Opinion Solving the gun issue is harder than it seems

Zena Phillip, right, and Blain Sirak at the June 11 “March for Our Lives” gun control rally in D.C. (Ted Hesson/Reuters)

In their June 26 Local Opinions essay, “Md. must urgently address our gun crisis,” Matt Post, Brenna Levitan, Michael Solomon and Nate Tinbite proposed what they alleged to be urgent new safeguards regarding firearms in Maryland. The young authors might be well-intentioned, but they are misguided, discounting history and logic.

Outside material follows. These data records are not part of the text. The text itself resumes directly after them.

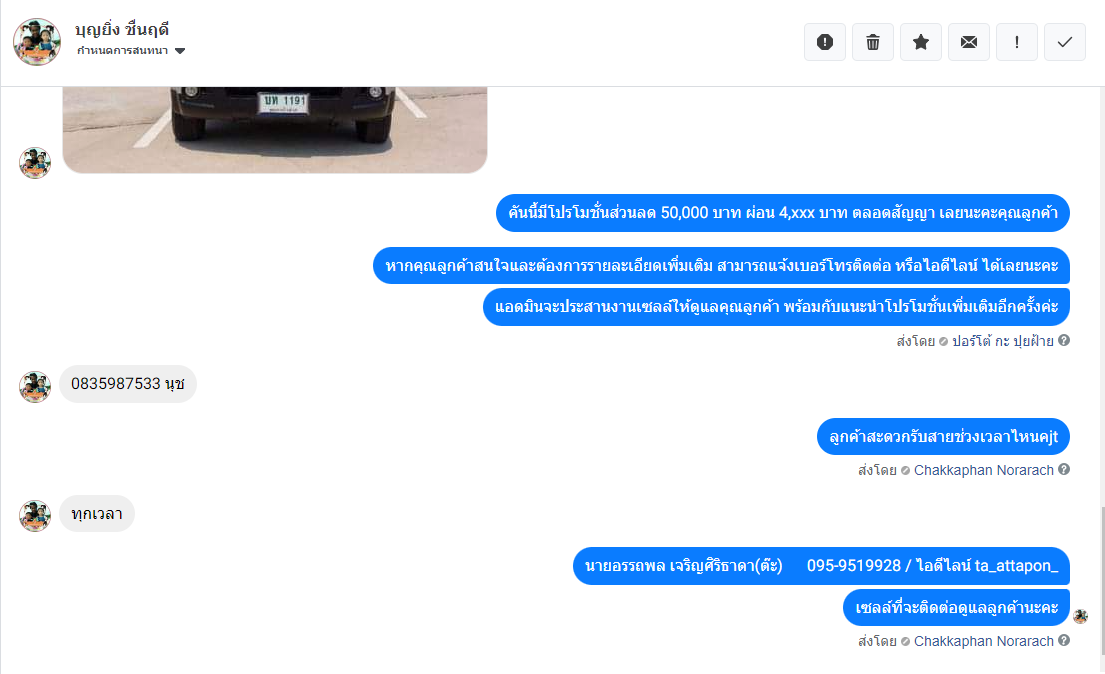Delete conversation using trash can icon
This screenshot has width=1105, height=674.
click(x=872, y=42)
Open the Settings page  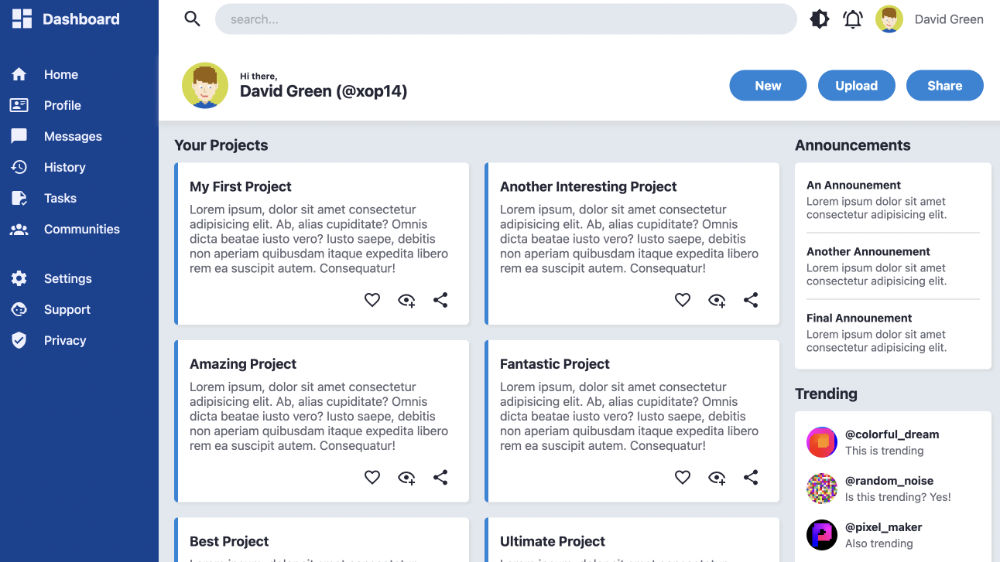pos(67,279)
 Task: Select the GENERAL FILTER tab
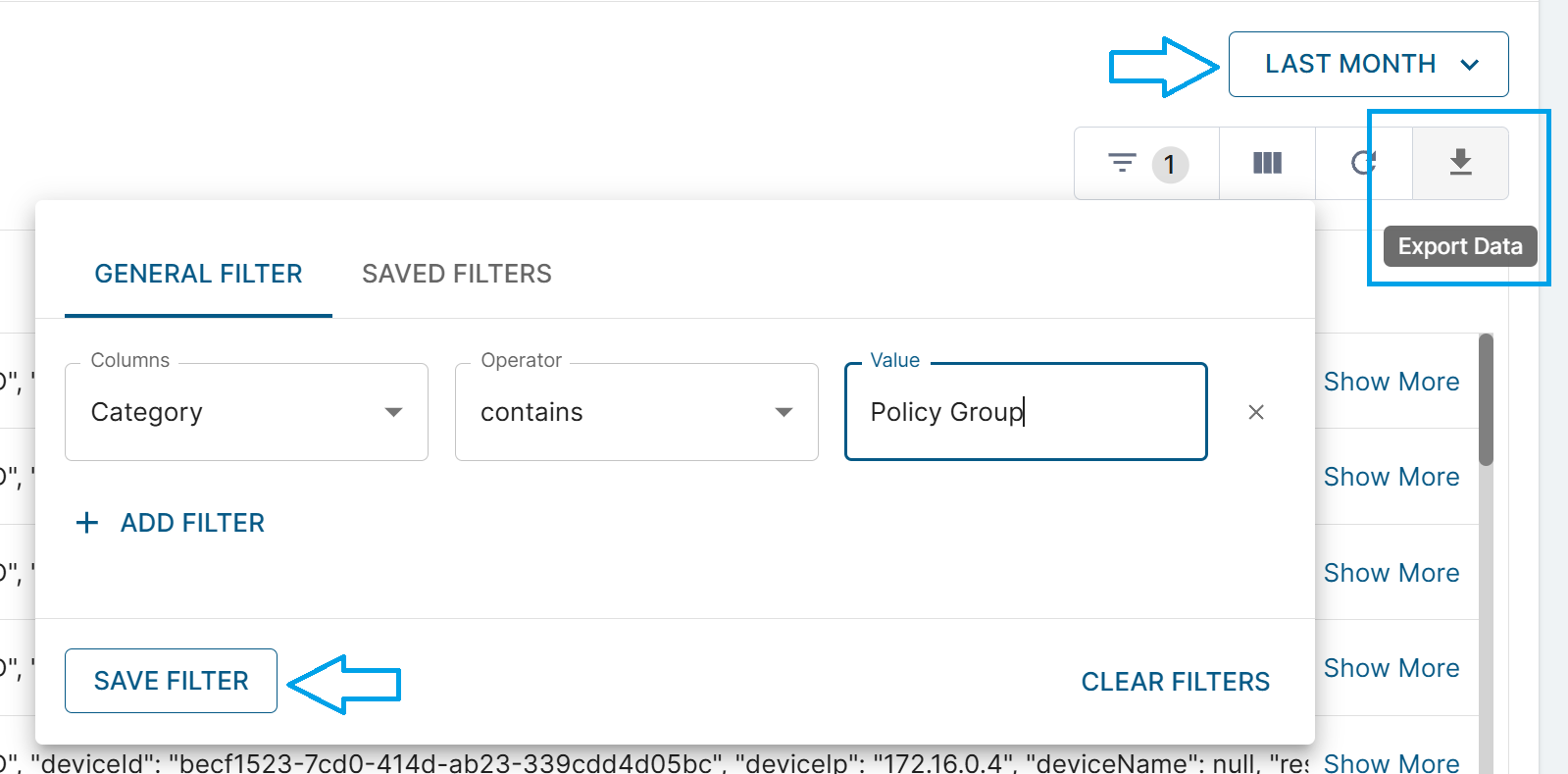[x=198, y=274]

Maryland is one of the most firearm-restrictive states in the country. Person-to-person sales of firearms are restricted. Buying “regulated” arms, including handguns, requires a qualifying license, national background check, fingerprinting and completion of a formal training course (total fees are nearly $300). Magazine capacity is limited to 10 rounds. The writers advocated firearm microstamping, which is simply a newer version of a statute enacted in 2000 mandating that manufacturers supply a fired casing from every new handgun sold in the state to authorities for ballistic fingerprinting. The state police accumulated 300,000 casings at a cost of $5 million. The system never solved a single case, and the law was repealed in 2015.

The writers said gun manufacturers should be taxed for each death from misuse of their product but did not consider the slippery slope for death from misuse of other products such as motor vehicles, alcohol, pharmaceuticals, etc. The writers advocated “massively increasing” funding of unspecified violence-intervention programs despite the lack of objective evidence of efficacy.

The essay cited the Magruder High School student accused of using a “ghost gun” to shoot a 15-year-old classmate but didn’t ask what would lead a teenager to decide that the appropriate response to a disagreement was to shoot an adversary. That is the most critical and stubborn question at hand.